● Exercise text
Millard’s platform includes cutting off tax funds for Costa Mesa nonprofit agencies that serve illegal immigrants, cross-training police officers on federal immigration enforcement procedures and attracting upscale businesses and residential development to the city’s Westside, home to many of Costa Mesa’s Latino residents.
Millard also wrote he would investigate the possibility of merging Costa Mesa with Newport Beach.
“It seems to me, after having read this, he could have saved a lot of typing by simply stating his ultimate objective — the expulsion of all Latinos from Costa Mesa, regardless of their immigration status,” said Geoff West, another blogger.
DOLE HEADS TO NEWPORT
It seems pockets just aren’t deep enough in Republican Sen. Elizabeth Dole’s home state of North Carolina.
Dole is headed to Newport Beach Jan. 7 for a fundraising dinner at the swanky Pacific Club. The suggested donation for dinner and a photo op with Dole is $1,000.
A phone call to Dole’s office in Washington was not returned Wednesday, but she had already raised $2.3 million as of Sept. 30, according to federal campaign finance reports.
The senator could find a lot of friends in Newport’s business community. Among her duties in Washington, she serves on the U.S. Senate Committee on Banking, Housing and Urban Affairs and the Committee on Small Businesses and Entrepreneurship.

● Exercises
1. In the news excerpt, turn the paragraph beginning "Millard’s platform includes" into a short bulleted list of his proposals.
2. Answer these questions from the news excerpt:
(a) With which city did Millard say he would investigate merging Costa Mesa?
(b) At what venue will Dole's Jan. 7 fundraising dinner take place?
(c) How much had Dole raised as of Sept. 30, according to federal campaign finance reports?

● Records provided
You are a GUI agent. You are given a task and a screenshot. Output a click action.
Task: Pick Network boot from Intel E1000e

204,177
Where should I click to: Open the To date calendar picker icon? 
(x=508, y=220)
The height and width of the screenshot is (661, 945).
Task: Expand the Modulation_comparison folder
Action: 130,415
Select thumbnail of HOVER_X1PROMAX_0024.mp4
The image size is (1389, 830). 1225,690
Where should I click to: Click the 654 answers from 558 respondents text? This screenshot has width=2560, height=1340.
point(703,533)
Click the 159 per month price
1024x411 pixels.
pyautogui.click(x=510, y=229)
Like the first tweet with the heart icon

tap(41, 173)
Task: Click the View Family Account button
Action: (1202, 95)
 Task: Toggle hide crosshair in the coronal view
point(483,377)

● Results by task
1.
- Cut off tax funds for Costa Mesa nonprofit agencies that serve illegal immigrants
- Cross-train police officers on federal immigration enforcement procedures
- Attract upscale businesses and residential development to the city's Westside, home to many of Costa Mesa's Latino residents

2.
(a) Newport Beach
(b) The Pacific Club in Newport Beach
(c) $2.3 million